Having some sort of meaningful interaction with a creature like this is much more immersive than reading a text dump about her.Don't get me wrong. I'm not against reading or writing. As a guy with more than three million words in print, I understand the value of writing and text presentation. My problem is that a video game is an interactive environment, and printing words on a screen for me to passively consume is the exact opposite of an interactive experience. It's like going to a movie and watching a black screen while some music plays. If the medium exists to expose the player to multiple avenues of experience, what possible reason could exist to forgo all of those and, as the primary method of communicating the experience... send a player into a passive presentation? Especially with Dragon Age, where its fonts make reading on-screen laborious?

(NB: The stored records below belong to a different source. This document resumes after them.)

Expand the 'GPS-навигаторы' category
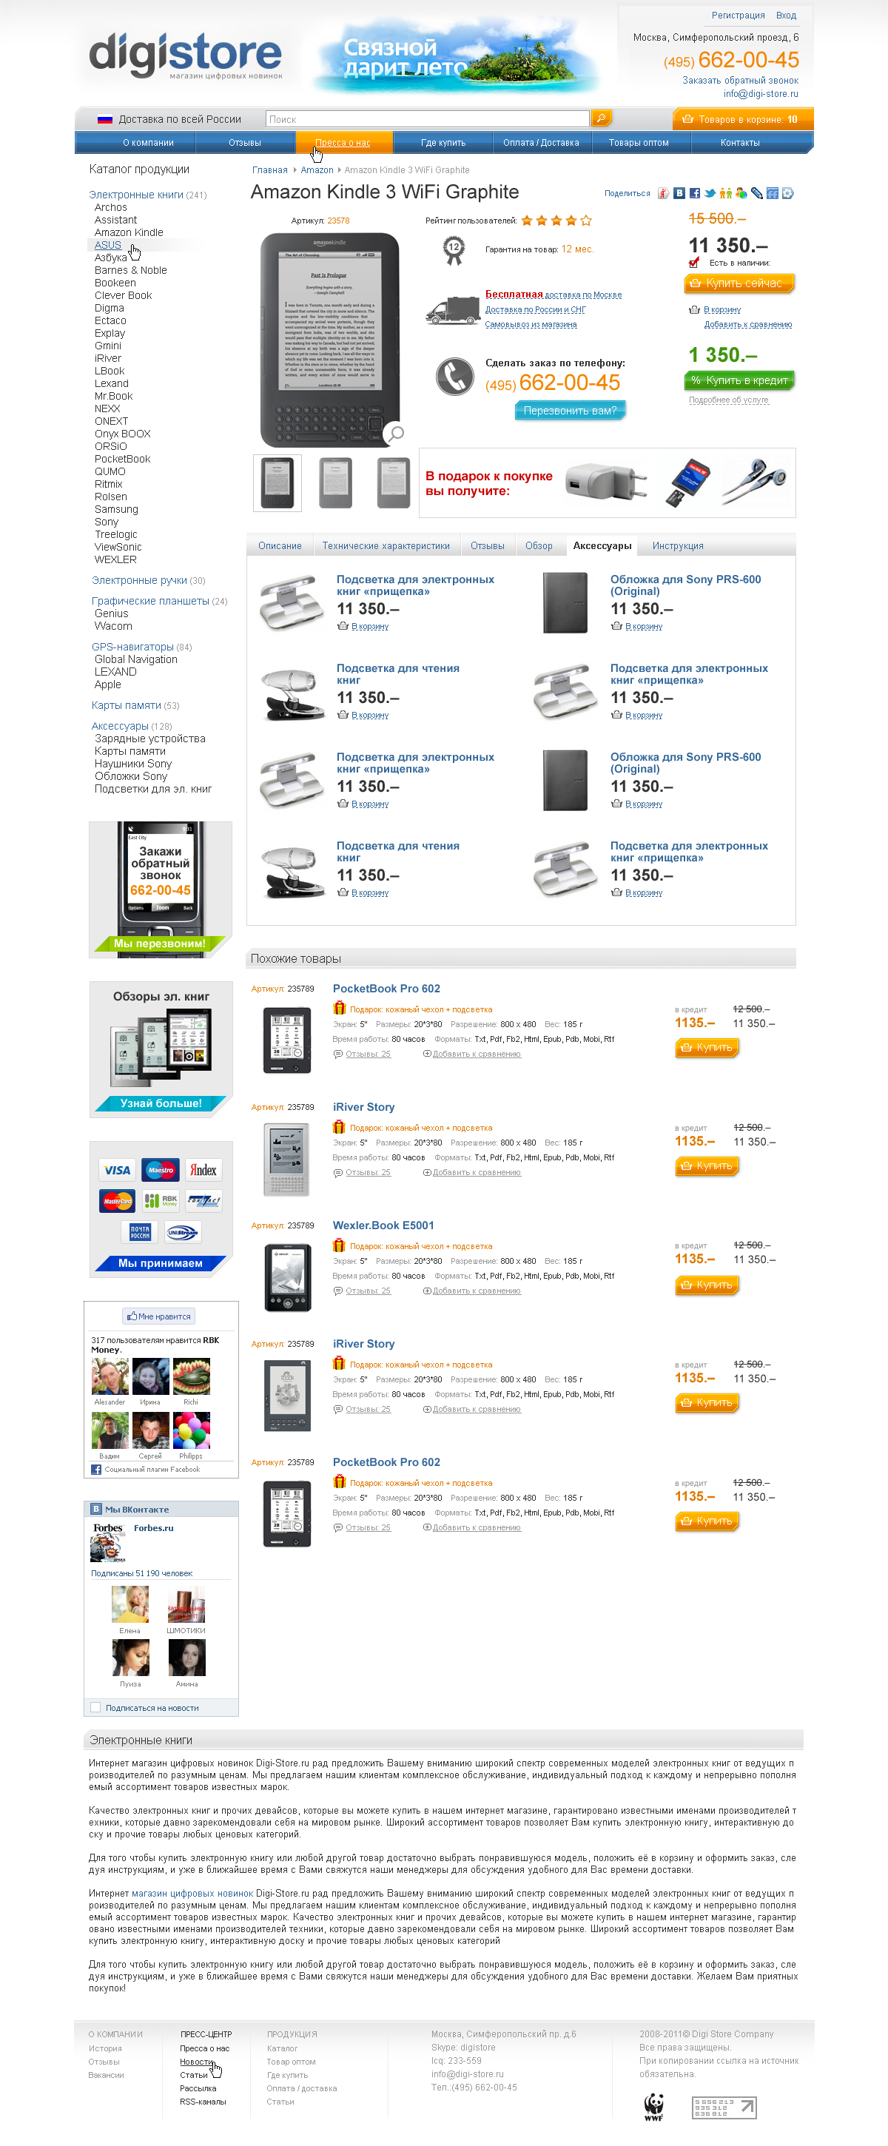Viewport: 888px width, 2146px height. 132,646
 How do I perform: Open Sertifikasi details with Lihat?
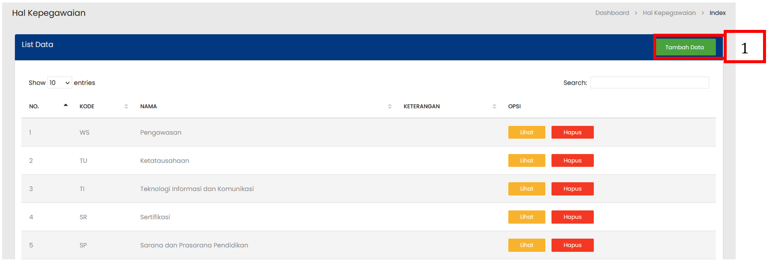[x=526, y=217]
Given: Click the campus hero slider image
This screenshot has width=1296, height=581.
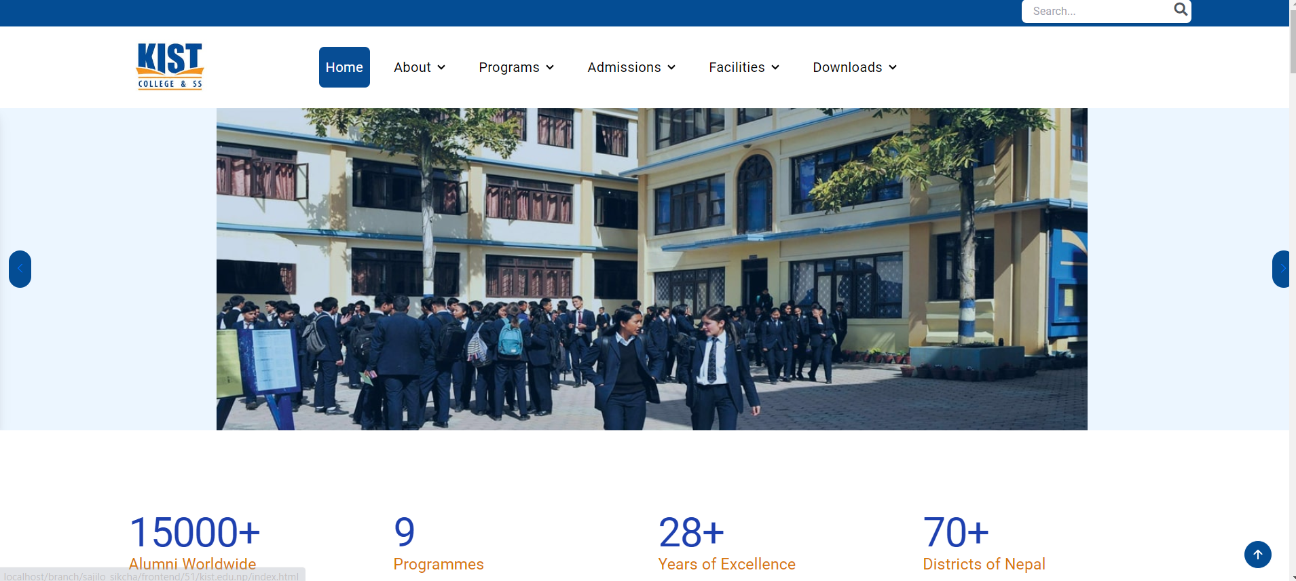Looking at the screenshot, I should tap(652, 269).
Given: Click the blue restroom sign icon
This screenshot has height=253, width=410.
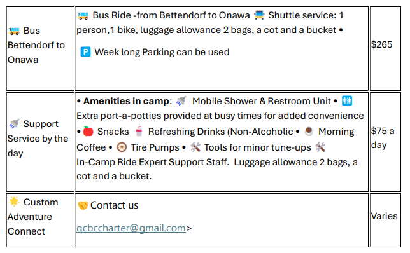Looking at the screenshot, I should (347, 100).
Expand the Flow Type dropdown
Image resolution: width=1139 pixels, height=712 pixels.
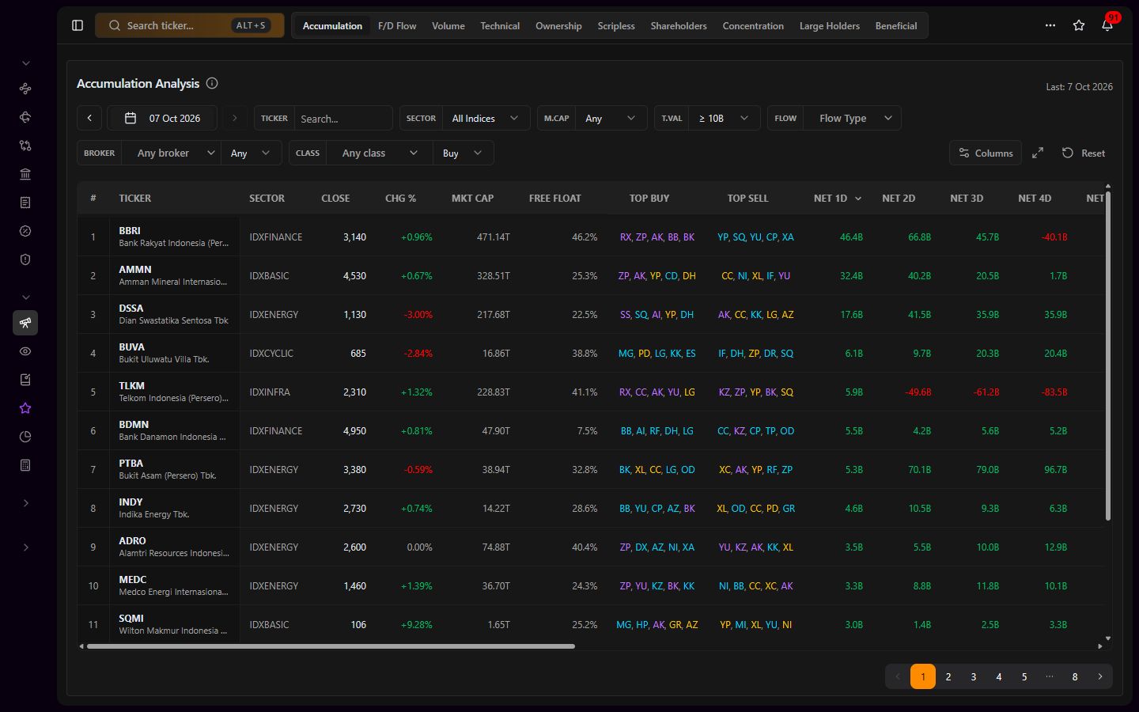pyautogui.click(x=853, y=118)
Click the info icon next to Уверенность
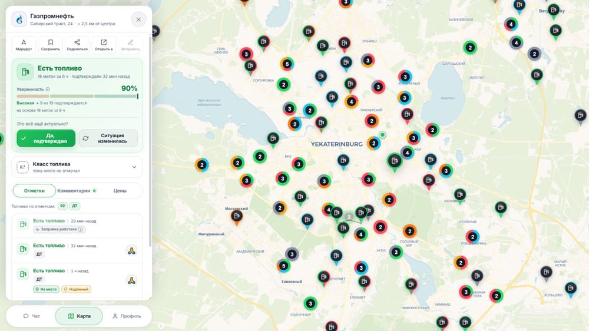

Information is at a premium in a video game. The developer's chance to make an impression is limited. It's in his best interests, then, to make those impressions significantly, and in the context of the game. Dragon Age does the opposite of this. It has numerous, numerous in-world instances of "you find a book," and then, to make use of what you've found, you have to take yourself out of the game to consume the information. To further muddy the experience, you encounter books as in-world items. That is, you obtain the things you need in-game (for quest completion, advancement, and so forth) in the same manner you acquire the things you don't need in-game. This has the effect of trivializing the "you found a thing" messages, because frequently, they notify you of a thing that is meaningless in the context of the game. So, in hoping that you'll go through and read their extraneous world material, they desensitize you to the actual experience of playing the game.

I know, I know. World lore has its value. The more detail that exists, the more real the world seems.

Except that's not always true. Especially in a situation like Dragon Age, when consuming the lore takes you away from playing the game, detail is the enemy. The fewer details, the better, and the better integrated the details are with the medium, the more the player will retain and appreciate them. Again, there's nothing wrong with text. But as I've said before, if you want to write a novel, just write the damn novel. The problem comes in the form of the designer trying to tell a novelized (or even sourcebook-ized) story in the context of a medium that's not a novel. All of this supplementary stuff is great... for a supplement. Oh, hey, look, here's a great place for support material.

In the next article to follow this one, let's look at some more interactive alternatives by which to communicate the experience of a game world. In the meantime, what games do you recall fondly for teaching you about their world by letting you interact with it?